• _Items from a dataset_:
Segment Open

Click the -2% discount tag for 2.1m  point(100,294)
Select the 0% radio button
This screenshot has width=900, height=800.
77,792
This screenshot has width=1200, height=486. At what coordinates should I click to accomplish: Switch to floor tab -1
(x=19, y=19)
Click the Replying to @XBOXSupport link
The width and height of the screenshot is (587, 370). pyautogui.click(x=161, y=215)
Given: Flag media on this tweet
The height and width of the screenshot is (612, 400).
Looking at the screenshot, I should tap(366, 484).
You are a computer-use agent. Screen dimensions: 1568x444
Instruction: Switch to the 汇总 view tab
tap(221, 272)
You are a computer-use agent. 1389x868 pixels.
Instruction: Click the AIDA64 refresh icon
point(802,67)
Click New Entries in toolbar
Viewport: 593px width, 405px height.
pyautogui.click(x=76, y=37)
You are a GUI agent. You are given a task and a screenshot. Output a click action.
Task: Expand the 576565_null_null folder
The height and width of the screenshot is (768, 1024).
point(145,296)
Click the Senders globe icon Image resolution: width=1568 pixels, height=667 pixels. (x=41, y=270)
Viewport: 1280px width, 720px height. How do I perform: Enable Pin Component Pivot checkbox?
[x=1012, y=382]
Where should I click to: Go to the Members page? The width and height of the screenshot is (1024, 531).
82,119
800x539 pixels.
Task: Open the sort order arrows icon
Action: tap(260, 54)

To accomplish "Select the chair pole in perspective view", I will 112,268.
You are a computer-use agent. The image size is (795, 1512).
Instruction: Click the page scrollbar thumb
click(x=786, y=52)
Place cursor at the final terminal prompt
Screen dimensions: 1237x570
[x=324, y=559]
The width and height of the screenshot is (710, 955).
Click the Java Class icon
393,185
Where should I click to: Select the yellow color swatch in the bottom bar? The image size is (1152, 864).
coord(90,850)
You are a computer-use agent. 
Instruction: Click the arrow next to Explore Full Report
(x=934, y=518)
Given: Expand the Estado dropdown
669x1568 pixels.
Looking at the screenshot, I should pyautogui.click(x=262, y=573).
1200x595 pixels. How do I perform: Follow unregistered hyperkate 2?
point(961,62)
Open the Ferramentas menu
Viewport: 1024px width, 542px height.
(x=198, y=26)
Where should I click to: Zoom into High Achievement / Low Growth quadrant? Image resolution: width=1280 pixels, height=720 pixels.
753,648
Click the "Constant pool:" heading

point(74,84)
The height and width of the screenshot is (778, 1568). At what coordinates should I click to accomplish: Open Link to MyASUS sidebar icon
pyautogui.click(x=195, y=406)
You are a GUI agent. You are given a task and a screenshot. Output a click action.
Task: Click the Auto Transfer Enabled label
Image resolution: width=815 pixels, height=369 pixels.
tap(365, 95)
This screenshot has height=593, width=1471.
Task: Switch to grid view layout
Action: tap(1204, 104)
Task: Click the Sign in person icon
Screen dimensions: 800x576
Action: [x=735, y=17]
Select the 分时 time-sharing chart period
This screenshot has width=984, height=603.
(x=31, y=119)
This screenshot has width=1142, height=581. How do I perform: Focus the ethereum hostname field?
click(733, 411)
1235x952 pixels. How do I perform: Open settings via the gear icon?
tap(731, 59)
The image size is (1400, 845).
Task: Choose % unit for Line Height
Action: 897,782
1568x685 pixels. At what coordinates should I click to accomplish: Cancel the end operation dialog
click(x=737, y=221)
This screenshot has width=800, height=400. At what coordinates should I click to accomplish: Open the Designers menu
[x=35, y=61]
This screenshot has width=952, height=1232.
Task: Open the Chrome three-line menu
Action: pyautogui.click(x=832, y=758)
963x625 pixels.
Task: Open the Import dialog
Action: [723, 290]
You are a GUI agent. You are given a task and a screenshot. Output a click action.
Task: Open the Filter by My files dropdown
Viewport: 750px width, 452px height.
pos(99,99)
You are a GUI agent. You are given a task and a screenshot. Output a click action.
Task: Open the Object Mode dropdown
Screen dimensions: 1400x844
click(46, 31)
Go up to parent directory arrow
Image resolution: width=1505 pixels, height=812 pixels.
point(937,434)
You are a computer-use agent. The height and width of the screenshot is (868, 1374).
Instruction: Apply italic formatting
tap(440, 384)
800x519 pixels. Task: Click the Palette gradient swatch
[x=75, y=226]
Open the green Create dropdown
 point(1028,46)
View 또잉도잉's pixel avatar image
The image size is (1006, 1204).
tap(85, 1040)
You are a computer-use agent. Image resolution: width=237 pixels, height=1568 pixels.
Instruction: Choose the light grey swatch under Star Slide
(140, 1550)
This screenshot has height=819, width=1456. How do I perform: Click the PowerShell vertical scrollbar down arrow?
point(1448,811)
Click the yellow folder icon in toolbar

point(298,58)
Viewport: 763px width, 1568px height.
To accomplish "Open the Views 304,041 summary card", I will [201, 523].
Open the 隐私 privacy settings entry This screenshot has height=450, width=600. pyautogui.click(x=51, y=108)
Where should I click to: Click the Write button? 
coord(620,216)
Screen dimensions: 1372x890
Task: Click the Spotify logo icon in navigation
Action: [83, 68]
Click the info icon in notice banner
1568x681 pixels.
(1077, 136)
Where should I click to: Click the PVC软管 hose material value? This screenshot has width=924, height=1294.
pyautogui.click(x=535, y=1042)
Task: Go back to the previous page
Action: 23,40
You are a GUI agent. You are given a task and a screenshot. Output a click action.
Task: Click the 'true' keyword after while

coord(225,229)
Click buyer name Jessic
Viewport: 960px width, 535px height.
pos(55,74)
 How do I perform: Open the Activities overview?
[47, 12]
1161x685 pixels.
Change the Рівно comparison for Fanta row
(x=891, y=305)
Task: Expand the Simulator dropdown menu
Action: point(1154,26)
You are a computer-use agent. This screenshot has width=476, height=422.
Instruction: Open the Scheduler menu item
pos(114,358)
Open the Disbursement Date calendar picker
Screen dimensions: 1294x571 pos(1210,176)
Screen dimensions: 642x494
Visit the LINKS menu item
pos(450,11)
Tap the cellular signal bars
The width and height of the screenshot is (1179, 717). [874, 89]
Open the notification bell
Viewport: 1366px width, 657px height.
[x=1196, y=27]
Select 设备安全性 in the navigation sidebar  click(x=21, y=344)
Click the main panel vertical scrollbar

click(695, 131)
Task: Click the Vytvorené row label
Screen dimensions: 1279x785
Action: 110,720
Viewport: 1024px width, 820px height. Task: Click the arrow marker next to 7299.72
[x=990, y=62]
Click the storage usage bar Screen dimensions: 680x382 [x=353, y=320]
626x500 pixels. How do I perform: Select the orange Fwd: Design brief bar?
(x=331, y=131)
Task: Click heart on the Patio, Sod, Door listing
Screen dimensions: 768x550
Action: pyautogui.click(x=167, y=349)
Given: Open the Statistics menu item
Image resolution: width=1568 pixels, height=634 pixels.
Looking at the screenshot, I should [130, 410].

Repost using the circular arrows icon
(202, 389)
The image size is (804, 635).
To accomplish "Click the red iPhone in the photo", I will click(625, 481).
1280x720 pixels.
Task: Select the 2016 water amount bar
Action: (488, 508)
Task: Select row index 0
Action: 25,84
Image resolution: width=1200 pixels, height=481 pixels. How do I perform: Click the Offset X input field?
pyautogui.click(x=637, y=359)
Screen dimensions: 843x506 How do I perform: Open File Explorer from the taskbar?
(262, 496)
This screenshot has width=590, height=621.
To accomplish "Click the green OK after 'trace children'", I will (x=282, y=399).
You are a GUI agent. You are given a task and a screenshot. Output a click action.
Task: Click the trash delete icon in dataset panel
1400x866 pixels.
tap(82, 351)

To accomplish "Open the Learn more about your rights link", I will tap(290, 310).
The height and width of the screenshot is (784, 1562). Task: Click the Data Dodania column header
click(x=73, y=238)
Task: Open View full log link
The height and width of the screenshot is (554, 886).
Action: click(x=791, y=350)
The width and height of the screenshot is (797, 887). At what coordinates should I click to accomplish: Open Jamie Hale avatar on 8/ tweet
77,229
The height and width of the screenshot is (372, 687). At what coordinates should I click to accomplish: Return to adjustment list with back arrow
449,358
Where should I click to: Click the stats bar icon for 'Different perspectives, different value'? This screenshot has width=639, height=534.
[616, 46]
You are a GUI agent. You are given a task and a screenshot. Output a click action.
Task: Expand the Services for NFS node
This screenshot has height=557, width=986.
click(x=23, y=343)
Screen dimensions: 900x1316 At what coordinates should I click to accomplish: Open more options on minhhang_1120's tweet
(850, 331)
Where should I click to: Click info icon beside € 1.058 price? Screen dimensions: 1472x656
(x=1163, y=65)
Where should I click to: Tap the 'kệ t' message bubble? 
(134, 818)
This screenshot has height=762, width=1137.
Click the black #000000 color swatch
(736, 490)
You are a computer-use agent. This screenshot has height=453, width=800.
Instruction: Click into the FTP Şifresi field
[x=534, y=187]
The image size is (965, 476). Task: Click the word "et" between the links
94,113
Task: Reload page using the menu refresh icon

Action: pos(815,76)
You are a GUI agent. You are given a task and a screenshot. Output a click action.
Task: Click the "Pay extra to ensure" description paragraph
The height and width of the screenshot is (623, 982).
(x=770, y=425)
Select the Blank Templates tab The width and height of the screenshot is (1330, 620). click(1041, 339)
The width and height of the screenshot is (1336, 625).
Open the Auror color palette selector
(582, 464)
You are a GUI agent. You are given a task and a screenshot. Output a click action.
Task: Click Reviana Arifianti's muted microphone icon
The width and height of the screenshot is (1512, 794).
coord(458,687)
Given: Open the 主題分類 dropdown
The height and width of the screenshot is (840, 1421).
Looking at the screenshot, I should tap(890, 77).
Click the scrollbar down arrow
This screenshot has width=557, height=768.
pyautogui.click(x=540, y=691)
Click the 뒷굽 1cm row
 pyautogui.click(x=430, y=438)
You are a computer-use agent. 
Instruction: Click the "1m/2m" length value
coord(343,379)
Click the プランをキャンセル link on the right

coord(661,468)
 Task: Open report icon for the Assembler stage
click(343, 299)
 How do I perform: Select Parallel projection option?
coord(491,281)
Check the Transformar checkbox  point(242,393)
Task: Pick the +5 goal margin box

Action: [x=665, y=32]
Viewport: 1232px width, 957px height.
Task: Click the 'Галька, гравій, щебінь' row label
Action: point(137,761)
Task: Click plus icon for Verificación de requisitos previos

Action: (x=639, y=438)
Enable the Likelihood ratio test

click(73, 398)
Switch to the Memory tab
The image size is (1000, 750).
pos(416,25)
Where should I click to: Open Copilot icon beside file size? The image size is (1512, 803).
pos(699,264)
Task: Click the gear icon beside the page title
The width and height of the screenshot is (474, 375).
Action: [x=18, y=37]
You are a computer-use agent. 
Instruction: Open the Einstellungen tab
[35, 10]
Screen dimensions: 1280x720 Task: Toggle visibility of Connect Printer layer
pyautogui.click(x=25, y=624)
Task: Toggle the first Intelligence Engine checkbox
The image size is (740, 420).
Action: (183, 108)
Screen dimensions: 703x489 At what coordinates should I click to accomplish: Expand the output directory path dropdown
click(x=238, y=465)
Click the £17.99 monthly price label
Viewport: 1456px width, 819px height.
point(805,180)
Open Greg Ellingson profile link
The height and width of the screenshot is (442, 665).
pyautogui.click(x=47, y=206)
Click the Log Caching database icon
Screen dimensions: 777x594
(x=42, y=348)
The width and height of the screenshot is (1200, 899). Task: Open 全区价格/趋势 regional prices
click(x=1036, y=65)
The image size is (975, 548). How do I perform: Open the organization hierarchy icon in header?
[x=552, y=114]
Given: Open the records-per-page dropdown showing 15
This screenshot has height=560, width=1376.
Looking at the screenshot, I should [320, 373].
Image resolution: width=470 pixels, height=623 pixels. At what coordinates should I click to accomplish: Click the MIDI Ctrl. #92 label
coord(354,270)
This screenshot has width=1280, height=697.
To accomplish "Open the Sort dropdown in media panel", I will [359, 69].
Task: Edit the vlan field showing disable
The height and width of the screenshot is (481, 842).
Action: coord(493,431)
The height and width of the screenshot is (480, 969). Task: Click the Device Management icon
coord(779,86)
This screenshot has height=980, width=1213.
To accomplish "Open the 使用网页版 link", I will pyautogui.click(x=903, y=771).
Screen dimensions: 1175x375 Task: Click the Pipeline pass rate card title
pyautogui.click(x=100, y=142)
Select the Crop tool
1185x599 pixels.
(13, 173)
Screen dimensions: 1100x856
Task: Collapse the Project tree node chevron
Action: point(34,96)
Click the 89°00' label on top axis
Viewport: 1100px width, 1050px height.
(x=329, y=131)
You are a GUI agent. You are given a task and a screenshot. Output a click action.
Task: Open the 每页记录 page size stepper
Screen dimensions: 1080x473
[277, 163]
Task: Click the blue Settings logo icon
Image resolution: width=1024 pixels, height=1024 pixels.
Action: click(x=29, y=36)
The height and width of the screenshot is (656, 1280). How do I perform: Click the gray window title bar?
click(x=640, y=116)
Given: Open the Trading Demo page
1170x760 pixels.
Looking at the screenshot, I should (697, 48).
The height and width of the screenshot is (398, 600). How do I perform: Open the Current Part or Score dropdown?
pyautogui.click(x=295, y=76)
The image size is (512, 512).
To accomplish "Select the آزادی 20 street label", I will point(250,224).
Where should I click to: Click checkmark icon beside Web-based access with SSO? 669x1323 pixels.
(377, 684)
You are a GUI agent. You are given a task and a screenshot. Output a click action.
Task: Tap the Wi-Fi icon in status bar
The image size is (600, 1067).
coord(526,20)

Segment Closed

• _Exercise description_: Write down, word for word, the lines above from the one containing "Screen dimensions: 703x489" through the one containing "Select the Crop tool", both ends included.

• _Your response_:
Screen dimensions: 703x489 At what coordinates should I click to accomplish: Expand the output directory path dropdown
click(x=238, y=465)
Click the £17.99 monthly price label
Viewport: 1456px width, 819px height.
point(805,180)
Open Greg Ellingson profile link
The height and width of the screenshot is (442, 665).
pyautogui.click(x=47, y=206)
Click the Log Caching database icon
Screen dimensions: 777x594
(x=42, y=348)
The width and height of the screenshot is (1200, 899). Task: Open 全区价格/趋势 regional prices
click(x=1036, y=65)
The image size is (975, 548). How do I perform: Open the organization hierarchy icon in header?
[x=552, y=114]
Given: Open the records-per-page dropdown showing 15
This screenshot has height=560, width=1376.
Looking at the screenshot, I should [320, 373].
Image resolution: width=470 pixels, height=623 pixels. At what coordinates should I click to accomplish: Click the MIDI Ctrl. #92 label
coord(354,270)
This screenshot has width=1280, height=697.
To accomplish "Open the Sort dropdown in media panel", I will [359, 69].
Task: Edit the vlan field showing disable
The height and width of the screenshot is (481, 842).
Action: coord(493,431)
The height and width of the screenshot is (480, 969). Task: Click the Device Management icon
coord(779,86)
This screenshot has height=980, width=1213.
To accomplish "Open the 使用网页版 link", I will pyautogui.click(x=903, y=771).
Screen dimensions: 1175x375 Task: Click the Pipeline pass rate card title
pyautogui.click(x=100, y=142)
Select the Crop tool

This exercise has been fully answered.